Also, the Cleveland Metroparks has stocked or will soon stock many ponds, lakes, canal area with put and take trout. 
Rickerd


----------



## QPCloudy (Apr 24, 2020)

rickerd said:


> Great fishing experience! I would say you are a natural. Thank you for not taking them.
> 
> The upper East Branch of the rocky is stocked with trout in spring for put and take fishing.
> Also, the Cleveland Metroparks has stocked or will soon stock many ponds, lakes, canal area with put and take trout.
> Rickerd


Happen to have a link or reference for those areas? I definitely want to keep fly fishing through fall and winter. Especially with the mild winters we’ve been having.


----------



## rickerd (Jul 16, 2008)

Here is a link to the fishing reports. Mike usually posts when the trout are stocked. Also usually in Plain Dealer. 

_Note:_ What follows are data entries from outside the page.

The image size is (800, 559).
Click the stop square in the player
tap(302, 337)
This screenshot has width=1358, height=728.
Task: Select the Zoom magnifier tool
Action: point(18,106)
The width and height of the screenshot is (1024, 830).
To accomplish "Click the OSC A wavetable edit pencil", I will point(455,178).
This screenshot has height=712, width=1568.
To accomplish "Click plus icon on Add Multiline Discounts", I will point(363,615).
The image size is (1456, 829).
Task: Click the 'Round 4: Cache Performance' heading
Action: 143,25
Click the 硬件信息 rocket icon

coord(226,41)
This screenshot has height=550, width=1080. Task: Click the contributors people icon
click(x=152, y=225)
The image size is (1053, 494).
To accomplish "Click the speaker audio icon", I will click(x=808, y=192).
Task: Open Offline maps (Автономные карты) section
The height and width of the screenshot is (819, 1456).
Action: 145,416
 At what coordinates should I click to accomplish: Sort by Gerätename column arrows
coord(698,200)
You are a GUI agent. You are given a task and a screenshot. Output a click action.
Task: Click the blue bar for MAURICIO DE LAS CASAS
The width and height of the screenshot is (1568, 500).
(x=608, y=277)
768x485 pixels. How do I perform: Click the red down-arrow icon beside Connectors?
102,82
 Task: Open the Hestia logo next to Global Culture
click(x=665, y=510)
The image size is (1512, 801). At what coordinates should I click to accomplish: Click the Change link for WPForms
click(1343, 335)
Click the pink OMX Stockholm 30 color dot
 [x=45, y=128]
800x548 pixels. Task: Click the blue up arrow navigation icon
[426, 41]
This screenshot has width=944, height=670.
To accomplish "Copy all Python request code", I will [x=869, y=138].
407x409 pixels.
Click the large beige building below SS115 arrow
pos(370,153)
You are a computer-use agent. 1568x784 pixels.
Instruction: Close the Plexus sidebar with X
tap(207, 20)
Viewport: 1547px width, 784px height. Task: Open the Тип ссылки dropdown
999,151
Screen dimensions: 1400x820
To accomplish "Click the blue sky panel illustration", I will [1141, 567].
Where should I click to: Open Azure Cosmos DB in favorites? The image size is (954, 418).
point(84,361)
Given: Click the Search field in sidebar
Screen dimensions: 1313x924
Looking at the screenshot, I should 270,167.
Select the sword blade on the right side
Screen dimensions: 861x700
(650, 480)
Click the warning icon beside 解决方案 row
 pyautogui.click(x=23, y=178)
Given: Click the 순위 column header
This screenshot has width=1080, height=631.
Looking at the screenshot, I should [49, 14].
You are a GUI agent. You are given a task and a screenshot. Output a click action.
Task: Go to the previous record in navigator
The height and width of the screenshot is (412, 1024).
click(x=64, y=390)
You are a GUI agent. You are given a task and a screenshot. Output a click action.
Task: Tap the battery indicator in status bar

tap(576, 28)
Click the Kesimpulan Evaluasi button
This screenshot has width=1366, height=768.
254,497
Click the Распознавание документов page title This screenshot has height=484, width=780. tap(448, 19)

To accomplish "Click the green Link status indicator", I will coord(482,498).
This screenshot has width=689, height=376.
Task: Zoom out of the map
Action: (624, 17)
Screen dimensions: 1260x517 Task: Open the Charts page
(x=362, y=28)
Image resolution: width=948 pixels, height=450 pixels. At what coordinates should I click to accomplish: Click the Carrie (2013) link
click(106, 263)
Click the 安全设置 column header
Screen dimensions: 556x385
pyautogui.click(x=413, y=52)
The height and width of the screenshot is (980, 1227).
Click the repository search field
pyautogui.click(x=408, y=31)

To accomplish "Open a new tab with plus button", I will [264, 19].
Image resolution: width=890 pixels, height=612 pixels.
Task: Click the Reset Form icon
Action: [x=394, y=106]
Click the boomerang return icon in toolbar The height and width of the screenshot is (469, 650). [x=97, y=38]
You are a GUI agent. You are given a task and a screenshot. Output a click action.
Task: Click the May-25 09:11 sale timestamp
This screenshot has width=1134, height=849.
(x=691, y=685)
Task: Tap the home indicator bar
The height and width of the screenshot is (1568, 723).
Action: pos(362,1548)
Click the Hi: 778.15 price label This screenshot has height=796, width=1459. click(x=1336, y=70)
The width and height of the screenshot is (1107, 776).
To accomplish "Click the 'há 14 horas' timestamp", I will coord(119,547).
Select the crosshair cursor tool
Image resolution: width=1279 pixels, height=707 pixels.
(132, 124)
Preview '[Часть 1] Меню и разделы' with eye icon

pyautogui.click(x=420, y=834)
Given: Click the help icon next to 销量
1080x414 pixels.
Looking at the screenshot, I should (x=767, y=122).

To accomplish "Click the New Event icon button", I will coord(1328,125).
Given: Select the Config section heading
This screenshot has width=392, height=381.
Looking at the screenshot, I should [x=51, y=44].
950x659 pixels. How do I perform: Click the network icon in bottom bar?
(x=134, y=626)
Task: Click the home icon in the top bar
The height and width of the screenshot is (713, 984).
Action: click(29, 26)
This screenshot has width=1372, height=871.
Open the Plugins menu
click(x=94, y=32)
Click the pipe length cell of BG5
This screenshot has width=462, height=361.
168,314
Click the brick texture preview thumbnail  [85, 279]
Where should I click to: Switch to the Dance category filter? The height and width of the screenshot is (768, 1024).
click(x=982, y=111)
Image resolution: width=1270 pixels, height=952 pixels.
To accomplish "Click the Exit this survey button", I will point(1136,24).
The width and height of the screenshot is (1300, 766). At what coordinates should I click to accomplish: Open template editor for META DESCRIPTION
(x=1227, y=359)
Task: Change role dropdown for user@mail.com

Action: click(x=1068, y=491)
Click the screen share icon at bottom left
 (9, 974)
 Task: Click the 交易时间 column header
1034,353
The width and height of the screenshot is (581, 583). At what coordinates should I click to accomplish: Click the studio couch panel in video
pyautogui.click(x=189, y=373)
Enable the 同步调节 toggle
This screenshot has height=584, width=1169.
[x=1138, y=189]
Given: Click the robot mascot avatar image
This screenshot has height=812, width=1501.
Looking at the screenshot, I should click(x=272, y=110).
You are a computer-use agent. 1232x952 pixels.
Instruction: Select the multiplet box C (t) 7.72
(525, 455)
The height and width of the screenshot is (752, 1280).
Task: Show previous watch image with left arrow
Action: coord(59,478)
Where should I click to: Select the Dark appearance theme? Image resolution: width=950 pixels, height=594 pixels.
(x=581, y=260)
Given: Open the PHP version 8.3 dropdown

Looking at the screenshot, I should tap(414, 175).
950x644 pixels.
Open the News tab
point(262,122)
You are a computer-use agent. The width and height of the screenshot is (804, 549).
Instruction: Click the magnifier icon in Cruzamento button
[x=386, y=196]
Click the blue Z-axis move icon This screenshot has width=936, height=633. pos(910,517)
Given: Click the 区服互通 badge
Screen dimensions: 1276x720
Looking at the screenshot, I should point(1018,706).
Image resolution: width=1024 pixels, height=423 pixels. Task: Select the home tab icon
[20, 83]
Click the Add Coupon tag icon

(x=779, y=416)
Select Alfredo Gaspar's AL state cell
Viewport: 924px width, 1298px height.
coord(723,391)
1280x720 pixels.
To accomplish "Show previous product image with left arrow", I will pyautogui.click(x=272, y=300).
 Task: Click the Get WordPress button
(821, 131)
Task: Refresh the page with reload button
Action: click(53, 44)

Lake Erie & Rocky River Fishing Reports | Cleveland Metroparks | Cleveland Metroparks


Find out what to expect when you head out on Lake Erie or the Rocky River with the weekly fishing report from Cleveland Metroparks.




www.clevelandmetroparks.com





Let us know how you do.
If you are further South like Columbus, I've heard of Clear Creek having trout stocked that do not last during Summer. Not sure when they are stocked but others have written reports on this site about the fishing there. Not to be confused with Clear Fork (of the Mohican River) which is Mohican SP and upstream from Butler to Belleville. The upstream of Clear Fork can hold trout year round. But access is limited with much private water around. The best info for this stream in through Clear Fork Chapter of Trout Unlimited cfrtu.org. They also are the group that stocks Apple Creek. Apple Creek is stocked through donations not the State. That is why taking the fish out is discouraged. 
Good luck!

Rickerd


----------



## FlyFishRich (Feb 3, 2016)

Fish the Little Apple Creek behind Frito Lay if you like catching pike. Try down Prairie Lane Rd.as well.....Rich


----------



## rickerd (Jul 16, 2008)

FlyFishRich - your post has me intrigued. Without burning your spots, CFRTU the group that pays for AC trout and stocks them through volunteers, is talking of stopping this trout program. They get reports too many trout are harvested by locals. If these trout are relocating, and getting through the locals, CFRTU needs to know. Can you send them information on your observations to Contact Us – CFRTU

thank you,
Rickerd


----------



## noahdoak (Nov 26, 2019)

Hey, CFRTU member here. I don’t fish apple often but when i do, stripping dark colored buggers through deeper holes does the trick for me. If people are harvesting trout of of this creek, that’s a real travesty. The amount of money, time, and labor our chapter puts into stocking that stream, for _c&r_ purposes specifically, far outweighs whatever benefit someone might gain from taking a few of those fish out of there. Apple is spring-fed, and stays plenty cold enough year-round to support the survival and holdover of those fish, if not their outright reproduction. Which is why we stock them there. So if you’re fishing it, please follow the guidelines, and practice c&r (preferably with barbless hooks) so that people can continue to enjoy this stream for what it is. Thanks.


----------



## FlyFishRich (Feb 3, 2016)

I haven't fished Apple in years but always released any fish I caught and always used barbless hooks. And come on guys pick up your trash, not saying it's anyone on this site but I bring a Walmart bag and bring home a bag with me. Good luck and have fun...Rich


----------



## ohiotuber (Apr 15, 2004)

A few things from an old man....
1) I always have my Folstaf wading staff with me when wading and, believe me, it's saved my bacon more than once.
2) Keep plenty of plastic grocery bags in your vehicle for trash & a couple with you on stream.
3) C&R works! So do cameras. That 'gill in my avatar was quickly released after we took the pic. I only keep 'gills (UNDER 8") a few times a year & have NEVER kept a trout.

Mike


----------



## Wheretheyat (Apr 1, 2021)

[/QUOTE]
+


FlyFishRich said:


> Fish the Little Apple Creek behind Frito Lay if you like catching pike. Try down Prairie Lane Rd.as well.....Rich


Where are you talking about behind frito lay? Thanks.


----------



## TheCream (Mar 19, 2009)

+
Where are you talking about behind frito lay? Thanks.
[/QUOTE]

Be careful asking for handouts on message boards.


----------



## FlyFishRich (Feb 3, 2016)

Go past Frito lay on Lincoln way turn right on 302, where Boreman lumber is, go to the next road on the right, you'll see oil tanks, park there and walk straight to the creek from there. Hope this helps...


----------